_Text under study_.
So many things going through my head tonight. I’ve been fighting tears for a few days now. Everything started when I missed the Henchmen shoot on Saturday.
I was looking forward to being there and was so upset that I couldn’t make it. It all went downhill from there.
I feel like life is just passing my by. I really don’t know how to explain it. I constantly fight this feeling and somtimes it kicks my ass. I don’t want to get out of bed or do anything. Evne writing this post is taking a lot out of me.
I seriously hate feeling like I can’t talk about this sometimes. I feel like a burden. I’m seriously stuck, I hate it.
On top of all that, I see how broken my family is. Half of us don’t talk and it kills me. I wish we could all be in the same place just once without any bullshit. I don’t care how bad any of us have fucked up. We all share the same blood. We she be able to see past each other’s shortcomings for fuck’s sake.
I can’t even begin to explain how I feel. I haven’t cried since my mom died. Even looking through my phone I still see her number in my contacts. I wish she could she what I’ve become, what I’ve done.
Life has changed in so many ways. I can’t believe I went so long without really knowing what I was capable of. I will never lose sight of who I am again.
Every day is a battle. Sometimes I just don’t wanna get out of bed. After the initial struggle, I’m finally awake. Jump on my bike and lose myself in the freedom. Nothing can compare to the freedom of flying down the road.
When I think about how close I came to throwing it all away because of how weak I was, I get angry. I have fought all of my life. Whether it was against some asshat who thought it was ok to bully someone or against myself. I never let anyone or anything stop me, why would I let myself stop me.
It’s been about 10 months since I almost died. I remember waking up in a hospital completely hating who I was. I never would have dreamed life would turn out this way.

_Record set_.
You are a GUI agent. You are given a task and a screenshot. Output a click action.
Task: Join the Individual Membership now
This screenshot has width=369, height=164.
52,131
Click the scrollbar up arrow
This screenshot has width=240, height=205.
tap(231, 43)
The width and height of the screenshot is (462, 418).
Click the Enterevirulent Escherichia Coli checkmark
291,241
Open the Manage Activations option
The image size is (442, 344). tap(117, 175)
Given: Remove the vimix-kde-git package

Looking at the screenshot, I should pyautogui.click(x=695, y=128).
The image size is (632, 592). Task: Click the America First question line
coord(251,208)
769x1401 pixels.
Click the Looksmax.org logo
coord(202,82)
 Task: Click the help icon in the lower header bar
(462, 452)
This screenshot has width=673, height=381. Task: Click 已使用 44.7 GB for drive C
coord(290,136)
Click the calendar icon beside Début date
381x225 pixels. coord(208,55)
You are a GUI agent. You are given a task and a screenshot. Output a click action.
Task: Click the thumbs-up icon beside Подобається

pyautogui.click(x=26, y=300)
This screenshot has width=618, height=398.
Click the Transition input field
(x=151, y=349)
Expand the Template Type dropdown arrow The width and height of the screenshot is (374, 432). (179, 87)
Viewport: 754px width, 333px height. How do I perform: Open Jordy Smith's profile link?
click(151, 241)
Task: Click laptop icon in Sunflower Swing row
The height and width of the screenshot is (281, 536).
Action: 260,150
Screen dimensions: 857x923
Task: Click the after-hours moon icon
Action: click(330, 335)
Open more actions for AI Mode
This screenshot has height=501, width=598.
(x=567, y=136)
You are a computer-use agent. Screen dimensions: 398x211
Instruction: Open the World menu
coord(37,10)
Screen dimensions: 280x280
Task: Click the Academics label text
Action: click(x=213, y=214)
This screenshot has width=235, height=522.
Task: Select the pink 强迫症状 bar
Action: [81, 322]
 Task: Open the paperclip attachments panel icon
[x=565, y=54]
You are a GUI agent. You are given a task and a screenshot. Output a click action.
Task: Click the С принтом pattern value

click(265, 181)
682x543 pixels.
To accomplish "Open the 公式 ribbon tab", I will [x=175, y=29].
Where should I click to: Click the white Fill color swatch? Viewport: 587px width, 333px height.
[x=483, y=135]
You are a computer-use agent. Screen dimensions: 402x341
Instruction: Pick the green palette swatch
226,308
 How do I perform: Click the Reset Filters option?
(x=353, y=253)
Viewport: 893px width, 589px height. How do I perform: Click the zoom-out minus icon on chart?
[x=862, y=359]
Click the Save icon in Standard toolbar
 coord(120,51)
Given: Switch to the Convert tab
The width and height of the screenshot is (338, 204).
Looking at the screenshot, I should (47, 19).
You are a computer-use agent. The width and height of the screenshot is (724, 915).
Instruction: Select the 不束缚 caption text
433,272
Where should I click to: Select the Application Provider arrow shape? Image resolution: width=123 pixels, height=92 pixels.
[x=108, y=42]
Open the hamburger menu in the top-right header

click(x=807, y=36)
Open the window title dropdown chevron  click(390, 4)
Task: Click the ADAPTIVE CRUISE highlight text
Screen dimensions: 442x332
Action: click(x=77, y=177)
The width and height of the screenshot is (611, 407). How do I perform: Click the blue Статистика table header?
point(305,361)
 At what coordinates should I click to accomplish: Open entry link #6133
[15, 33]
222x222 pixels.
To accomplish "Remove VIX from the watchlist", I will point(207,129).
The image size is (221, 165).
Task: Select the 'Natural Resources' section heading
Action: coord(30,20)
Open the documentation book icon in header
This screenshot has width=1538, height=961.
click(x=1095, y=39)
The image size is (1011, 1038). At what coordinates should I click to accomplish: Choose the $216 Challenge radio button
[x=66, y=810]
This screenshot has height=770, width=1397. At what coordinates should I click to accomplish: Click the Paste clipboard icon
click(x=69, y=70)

_Exercise description_.
Carry on the personal post about depression, family, grief and recovery, starting right after its last sentence.

_Answer to this task_.
I made a promise to myself during the hospital stay, life would never be the same again. I didn’t know it it the time but, I was more right than I ever had been before. Coming that close to dying can severly alter the way you see life. Instead of always seeing the darkness in the light, you begin to see the light in the darkness.
I knew right then that nothing could or would stop me. So far I have made good on that promise. I was asked to be a part of two different film projects. Then a third one came around. I’m still amazed that I’ve gotten to do things that many people have dreamed about but so few have done.
Always say that life has a funny way of working out. Just think about it, a year ago I was a mess, and now I’m in a place where I can say I’m happy. I write all the time, work with amazing people and just enjoy life in general.
I have found that the best remedy for depression and/or anger problems is activity. I don’t just mean physical either. You have to keep your mind at its best too. Everytime I even Think about being angry or depressed, I jump on my bike and ride it out. I can’t een begin to explain how it feels to ride down the street hauling ass. It’s the time when I truly feel free.
I guess it really comes down to changing your attitude. Learning to live again isn’t easy, but it can be done.